Non si è fatto quasi nulla, per fortuna.
Io sono stato male per giorni.
Non giudico, la logica della guerra non la capisco e quindi direi forse sciocchezze.
ma la penso come te. Più Robert Lewis e meno Paul Tibbets.
Un sorriso più veloce della luce
Mister X di Comicomix
@ Comicomix: io credo che come esseri umani siamo oltremodo fallibili. Facciamo errori in continuazione, a volte con delle conseguenze anche drammatiche. Qualcuno comprende subito, altri ci mettono anni, molti non ci arrivano mai.

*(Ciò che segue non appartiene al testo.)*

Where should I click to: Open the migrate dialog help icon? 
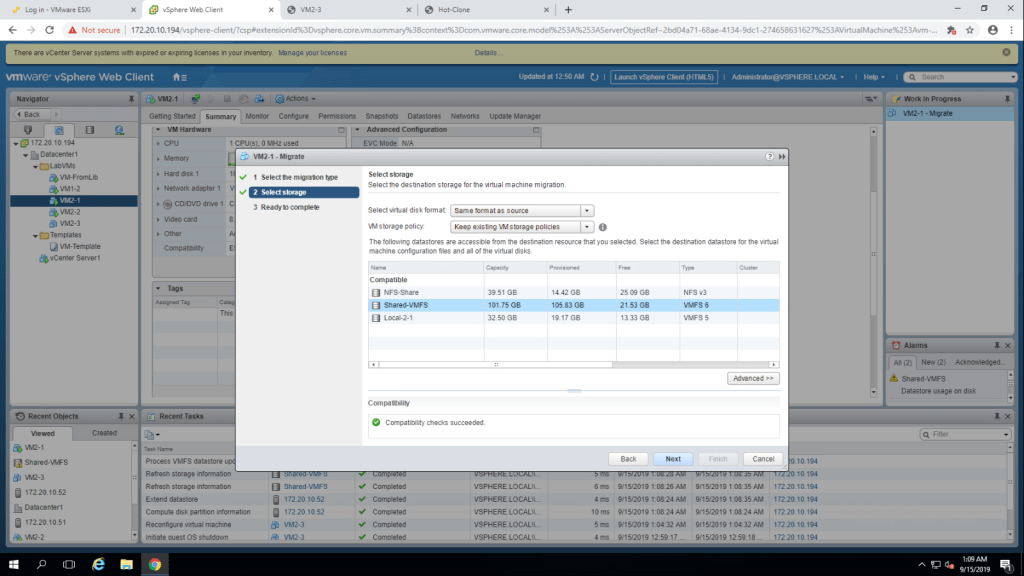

Robert Lewis ha compreso subito, in un contesto in cui era facile trovare giustificazioni, o far riferimento all'ordine ricevuto. Ecco perchè credo che persone come lui sono quelle che possono costruire un mondo migliore.
Un sorriso lento, ma costante.
@ Lisa: assunzione di reponsabilità, la capacità di vedere l'orrore nell'errore, doti preziose per l'umanità di un uomo.
Tienilo aperto il tuo blog: abbiamo bisogno dei suoi saggi consigli!
Una Buona Domenica
Quoto! Lisa
o.t.: sempre primo fu questo SuperMisterX di ComicoNasix ;-)
se MisterX fosse nato nel West, sarebbe stata una strage :)
Buon fine settimana, Lisa.
Io sono un pacifico pacifista ;-)
Un sorriso più veloce della luce
Mister X di Comicomix
ok! il pacifista più veloce del West :)
Sono pieno di cicatrici. Grazie.
Le cicatrici sono i segni che un uomo ha vissuto davvero... specie quelle morali!
Sono stata a Hiroshima questa estate e ho visitato il parco della pace e il museo: dignitoso, misurato, quasi piccolo.
Ma man mano che passi il tempo li dentro ti assale una grande angoscia e ti prende la voglia di scappare perche' capisci cosa sono le radiazioni e ti chiedi "chi te l'ha fatto fare".
Su dei muri ci sono tutti i messaggi che i sindaci di H. hanno mandato ad ambasciatori e presidenti dei paesi che hanno svolto test nucleari ed e' l'unica volta in cui sei felice di non vedere il nome del tuo paese.
Morgana
E' strano come nei luoghi di immani tragedie paia rimanere sospeso nell'aria, come pulviscolo, l'orrore. E' una testimonianza che ripetono molti degli abitanti di località dove vi erano i campi di concentramento.
Grazie per il contributo, e per la visita.